Peter O’Neill: Well, like it or not, a digital arms race is a characteristic of what I would say is a healthy security industry. Are these a sign of biometric maturity? Are these issues the industry will grow out of, or is this really a call to action now?
Kevin Alan Tussy: I think it’s all of the above. Now that liveness detection is being used to attempt to prove the user is live and in front of the camera, and the technology is being trusted to the point where it’s managing access to real value, I think that shows a sign of maturity. Still, the lessons are going to be learned the hard way by many organizations because, while lab tests are a great first step, without a spoof bounty program, and major real-world deployments that hackers had time to try to work their way around, there are likely blind spots that can be leveraged like we saw in these recent hacks. As these and other hackers get even more skilled, I think we will see an increase in the fallout from using these weaker liveness systems.
Peter O’Neill: Who is threatened most from these new biometric hacking techniques, and what should an organization look for in a biometric security system if they want to stay protected?
Kevin Alan Tussy: The users and the companies employing inadequate liveness detection are most under threat because they have a false sense of security. Lab test results are thought to be far more meaningful in the real world than they actually are, and it’s in part because lab tests don’t use all the different types of devices. As far as I’ve seen, there has been no lab PAD testing with browsers, and browsers are most vulnerable to Level 4 and 5 bypasses.
For organizations looking to employ liveness detection that actually can effectively store and protect a lot of value, to provide a high level of confidence they are interacting with the actual user for account recovery, new account set up, and changing important data – for when we want some step-up authentication – organizations need to be certain all the threat vectors we’re aware of have been mitigated. That can only be done in my opinion with Level 1 through 5 liveness threat mitigation and an attack vector mitigation.

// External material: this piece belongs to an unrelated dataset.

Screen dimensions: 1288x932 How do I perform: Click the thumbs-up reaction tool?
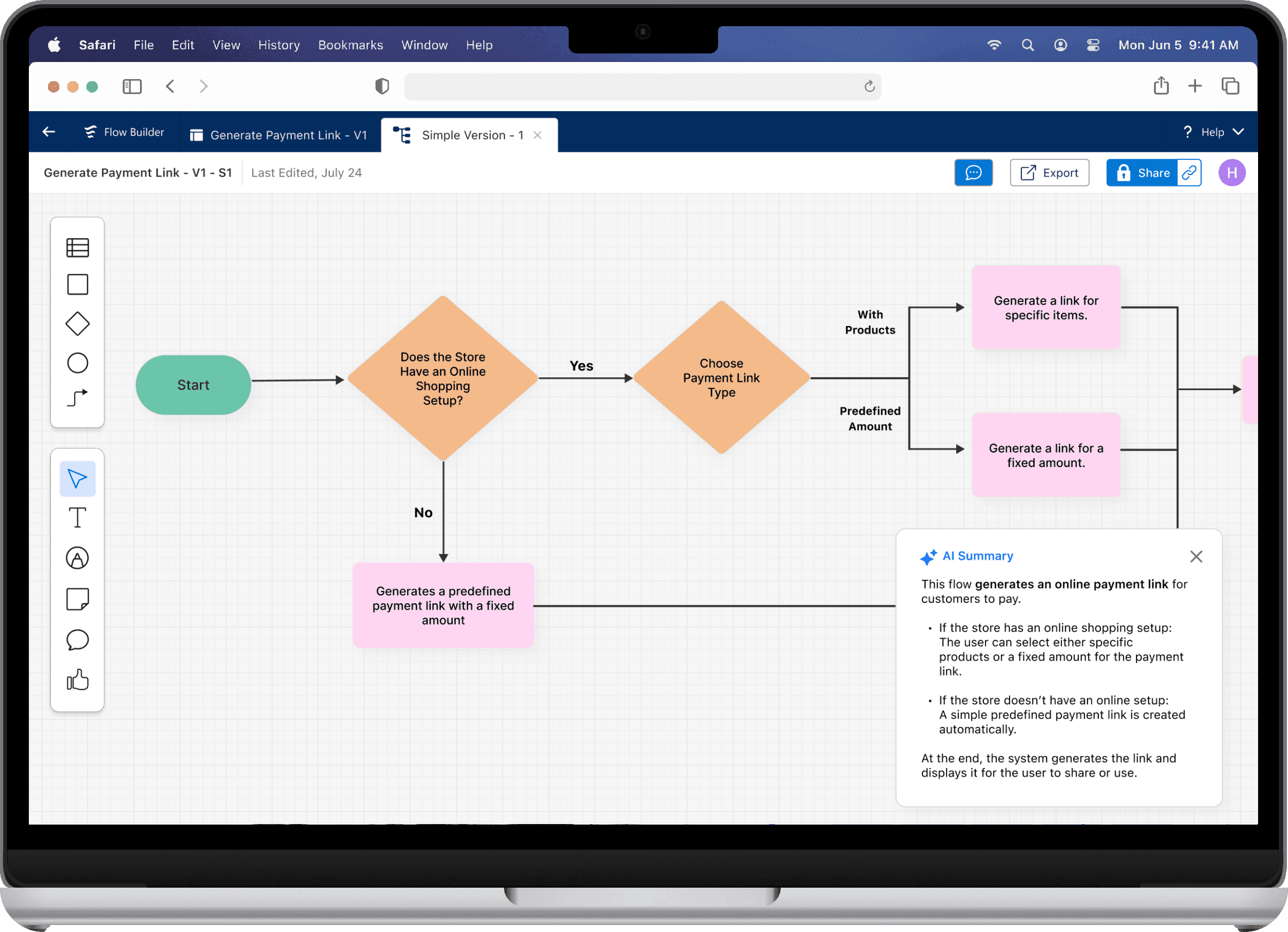pyautogui.click(x=77, y=679)
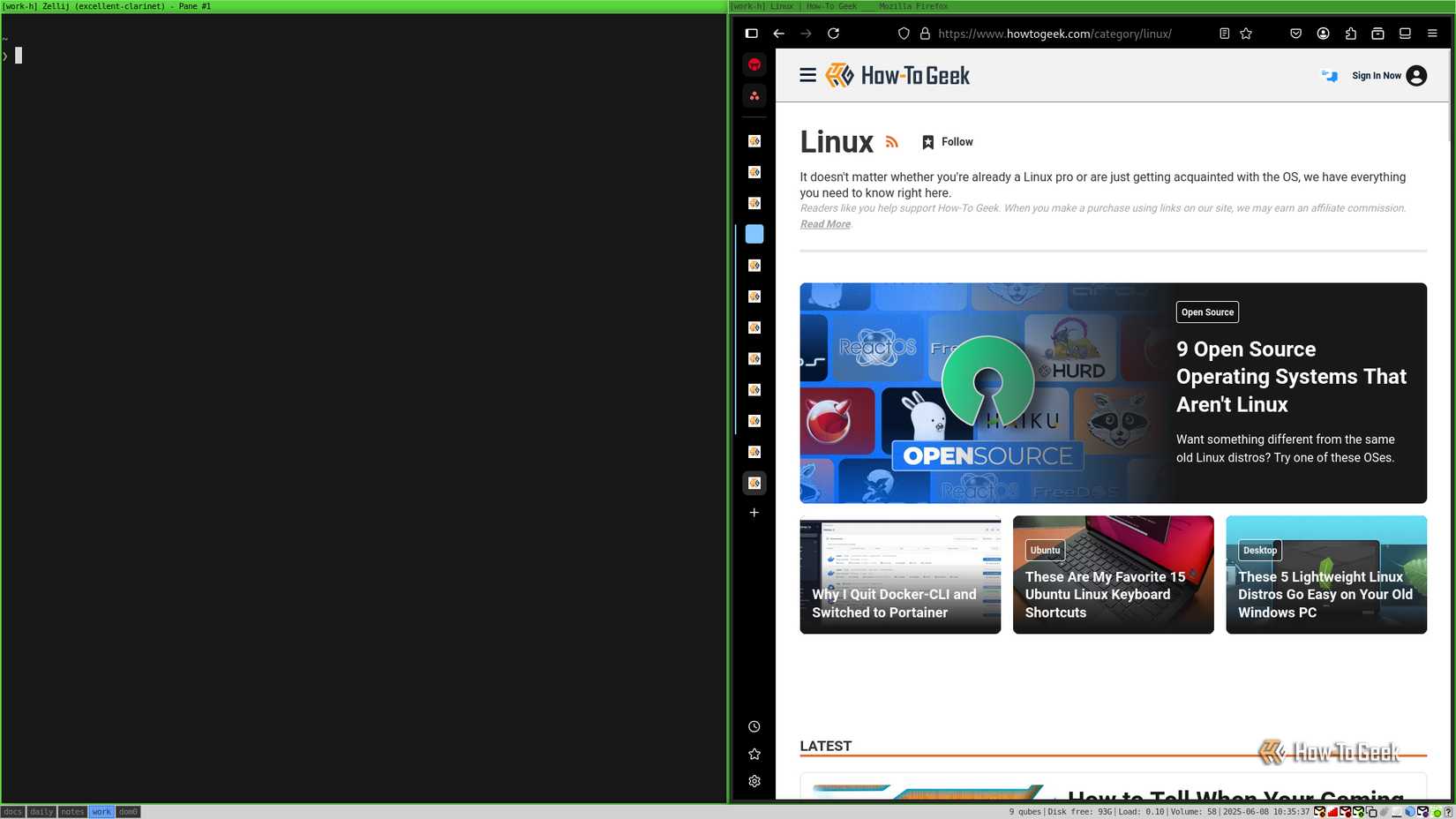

And the only way you can really test when “you don’t know what you don’t know”, is with a very high-stakes spoof bounty program. When you put your Liveness technology into the wild and let attackers from all over the planet throw their best efforts at beating it, you learn a lot. But much of the current technology is not robust enough to survive that, so vendors won’t stand-up a bounty program. In my opinion, if a vendor won’t, they should not be selling liveness technology.
Unfortunately, many Liveness vendors simply picked the wrong horse, and their 2D technology will not provide any value once the majority of hackers understand deepfakes and video injection that can go right around, or through, their security. I also recommend anyone interested in evaluating Liveness review the Liveness Vendor Report from Acuity Market Intelligence. I won’t spoil it, but let’s just say that we felt they very accurately ranked the vendors in the space.
We appreciate FindBiometrics, and you Peter, for allowing us to get this message out, and helping companies get headed in the right direction with robust, future-proof 3D Liveness Detection.
Peter O’Neill: Well Kevin, for all the reasons that we spoke about during this interview, it’s critical right now. And I’d like to say that I really appreciate the way that you explain these very complex issues in such a clear and concise manner. And congratulations on the $100,000 spoof bounty program that’s been in place now for a while. I think it’s needed in our industry, so congratulations on that. And thank you again for carving out some time today to speak with us about these critical issues.
Kevin Alan Tussy: Any time, Peter. Thanks for having us as always, and we look forward to talking again soon.